O First VPN se promovia como um serviço "anônimo" para aqueles que desejavam ocultar suas atividades das autoridades. Em fóruns de hackers como Exploit e XSS, o serviço era anunciado como um VPN que não mantinha logs, aceitava pagamentos anônimos e não cooperava com as autoridades. O serviço prometia aos usuários "anonimato, estabilidade e segurança", afirmando em seu site que era impossível estabelecer uma ligação entre um endereço IP e um cliente específico. Durante a operação, as autoridades apreenderam 33 servidores, desativaram a infraestrutura do serviço e confiscaram os domínios 1vpns[.]com, 1vpns[.]net e 1vpns[.]org, além de domínios onion relacionados. As autoridades ucranianas também realizaram uma busca na residência do suposto administrador da plataforma.

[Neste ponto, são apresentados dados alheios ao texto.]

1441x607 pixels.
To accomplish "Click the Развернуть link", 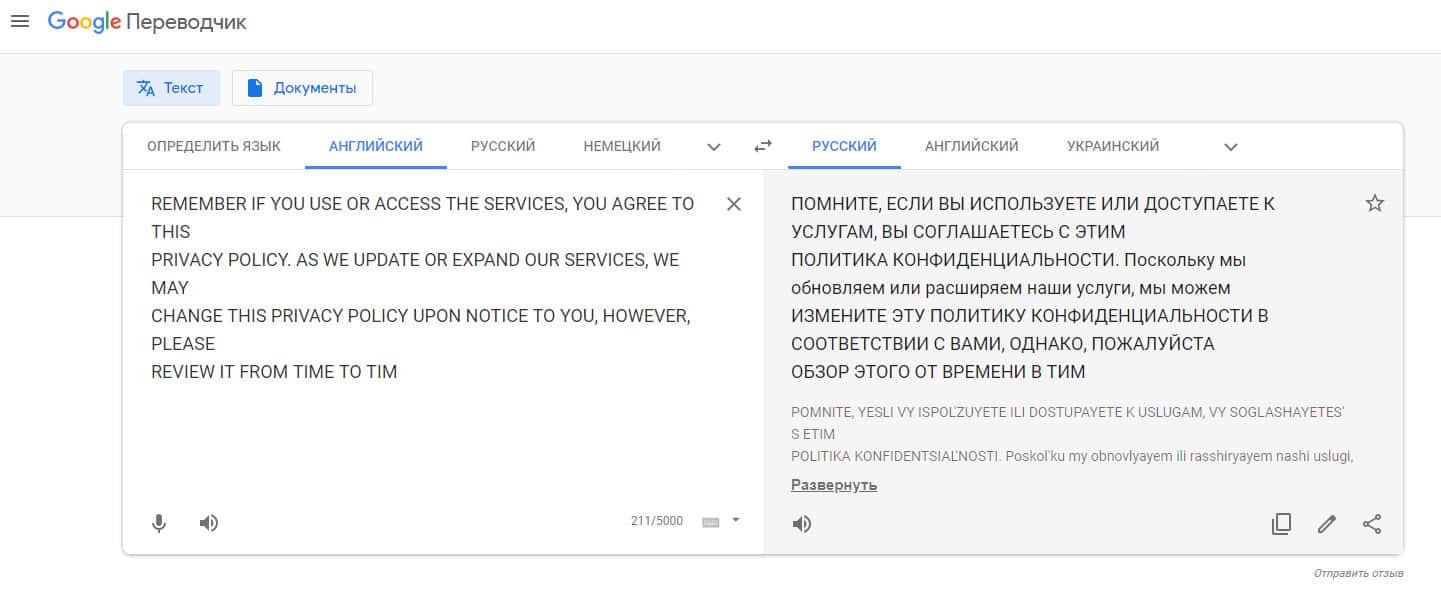I will pyautogui.click(x=834, y=485).
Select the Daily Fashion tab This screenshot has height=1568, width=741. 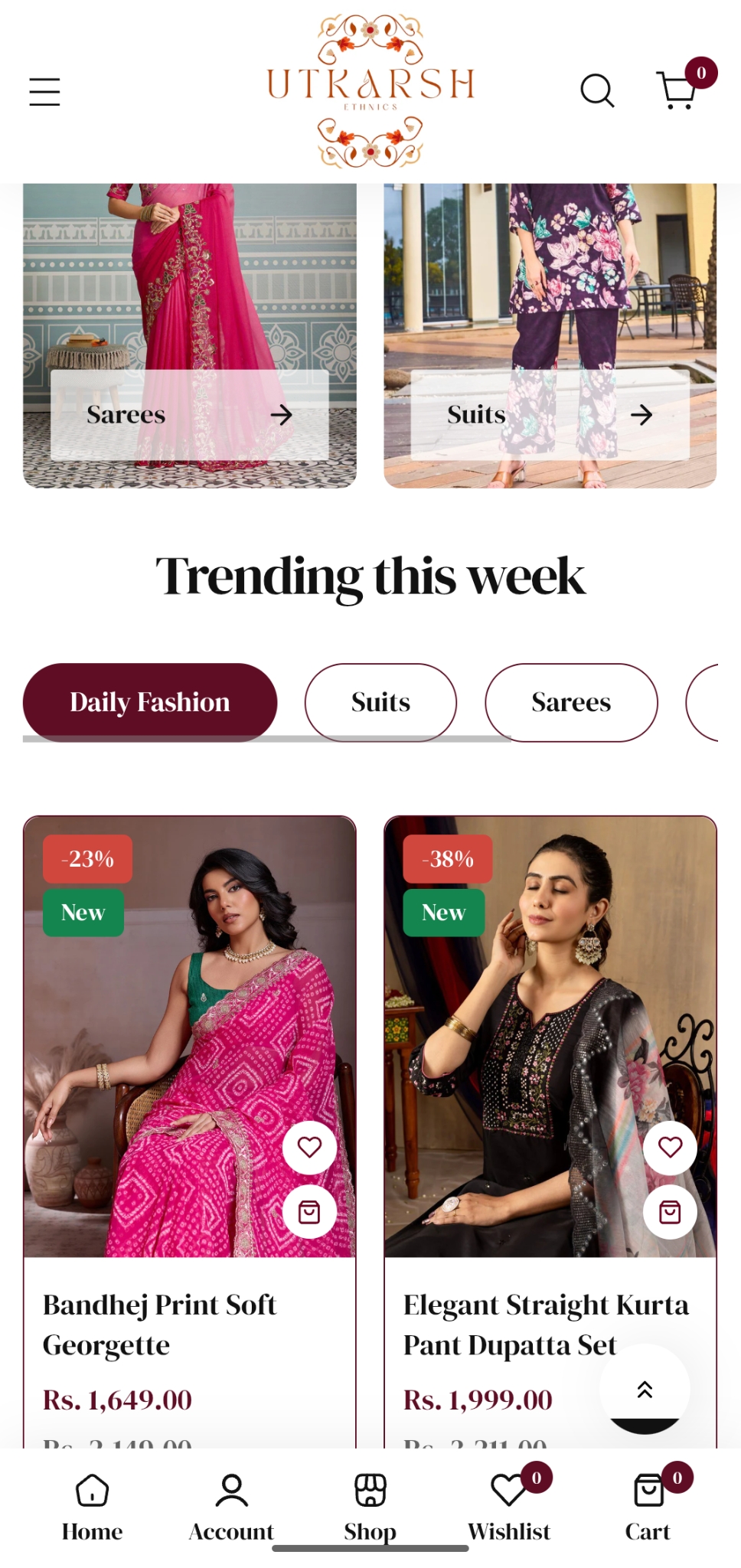coord(150,702)
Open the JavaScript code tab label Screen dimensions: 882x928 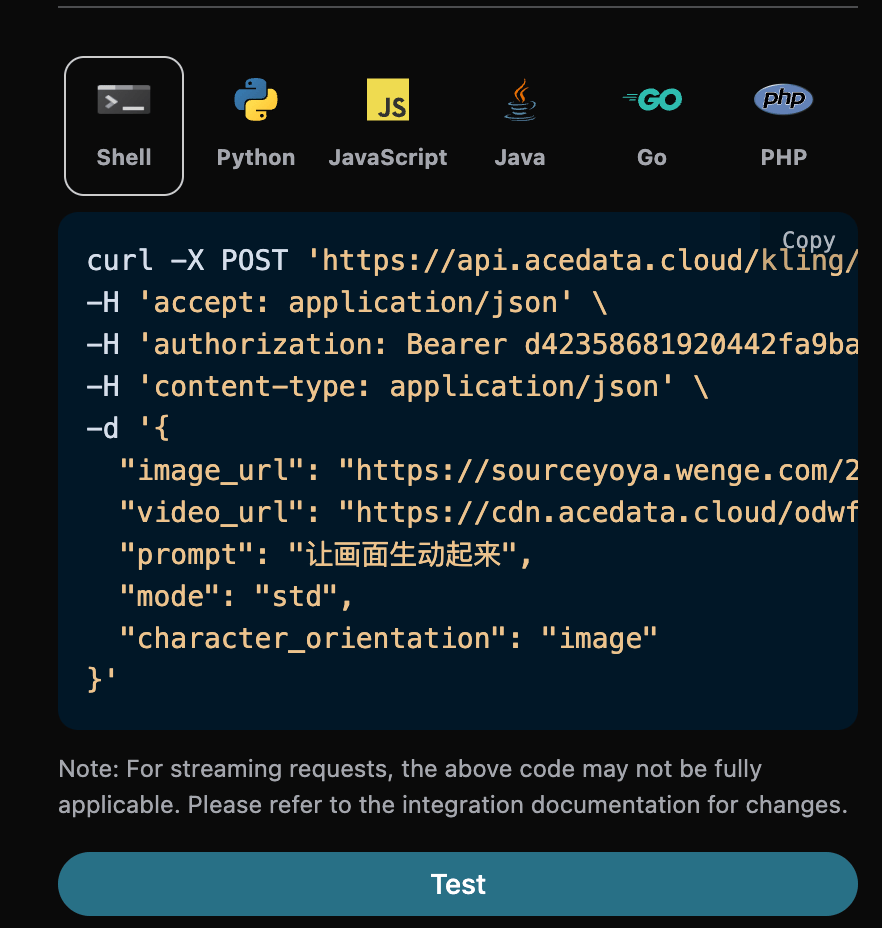pos(388,158)
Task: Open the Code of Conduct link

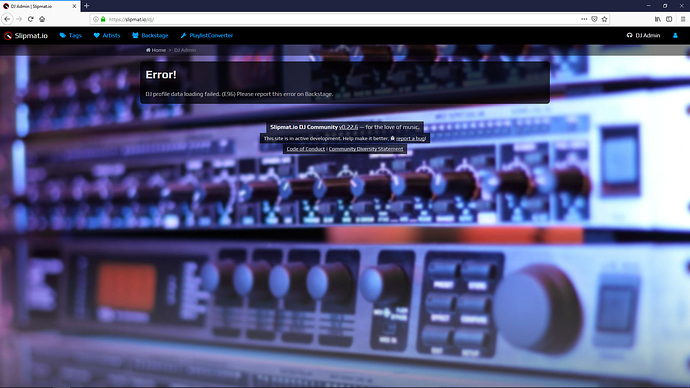Action: 305,149
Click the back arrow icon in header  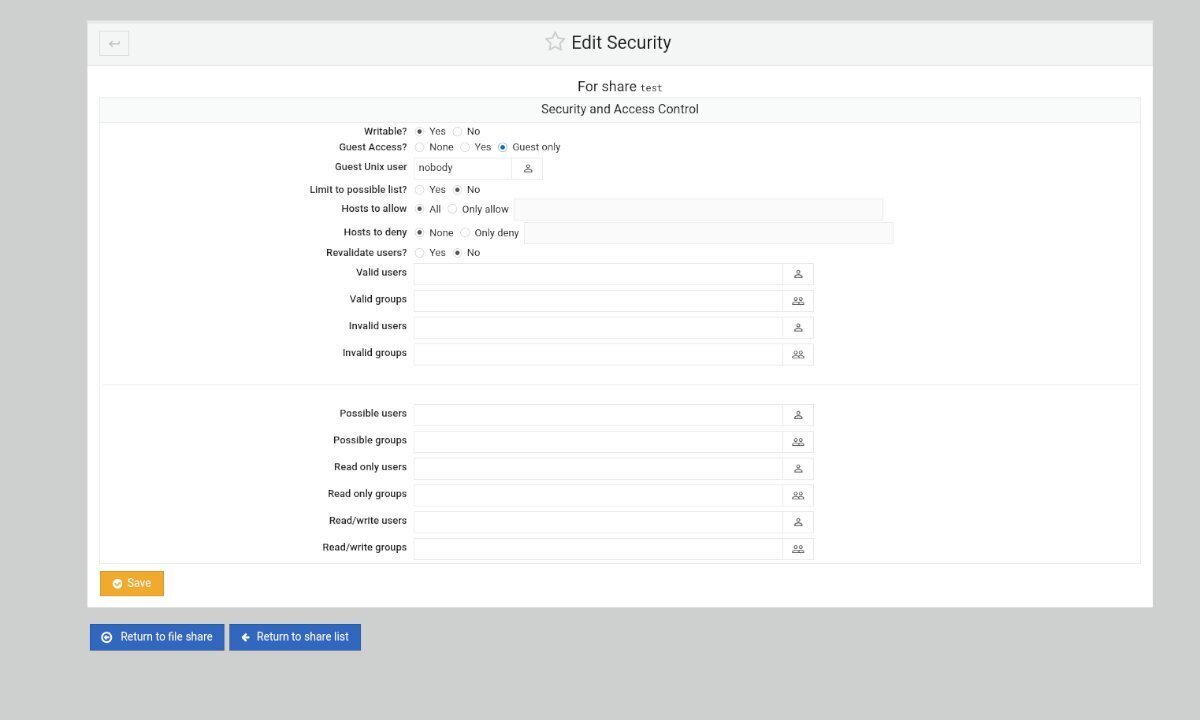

De acordo com o FBI, o serviço operava desde pelo menos 2014, fornecendo aos usuários 32 nós de saída em 27 países, incluindo Estados Unidos, Rússia, Holanda, Alemanha, Suíça e Cingapura. Os clientes tinham acesso a OpenConnect, WireGuard, Outline e VLess TCP Reality, além de suporte a OpenVPN ECC, L2TP/IPSec e PPTP. Os operadores do serviço utilizavam o Telegram e seu próprio servidor Jabber para se comunicar com os usuários. O custo da assinatura variava de dois dólares americanos por dia a 483 dólares americanos por ano. O serviço aceitava pagamentos via Bitcoin, Perfect Money, WebMoney e outros sistemas de pagamento. O FBI acredita que a infraestrutura do First VPN foi utilizada por pelo menos 25 grupos de ransomware, incluindo Avaddon. O serviço era usado para reconhecimento, infiltração inicial, roubo de dados e outros ataques. Representantes da Europol enfatizam que os usuários do serviço já foram notificados sobre o fechamento da plataforma e que suas identidades agora são conhecidas pelas autoridades. As autoridades informam que forneceram aos parceiros de vários países dados sobre 506 usuários do First VPN e prepararam 83 "pacotes de informações operacionais" separados para investigações adicionais.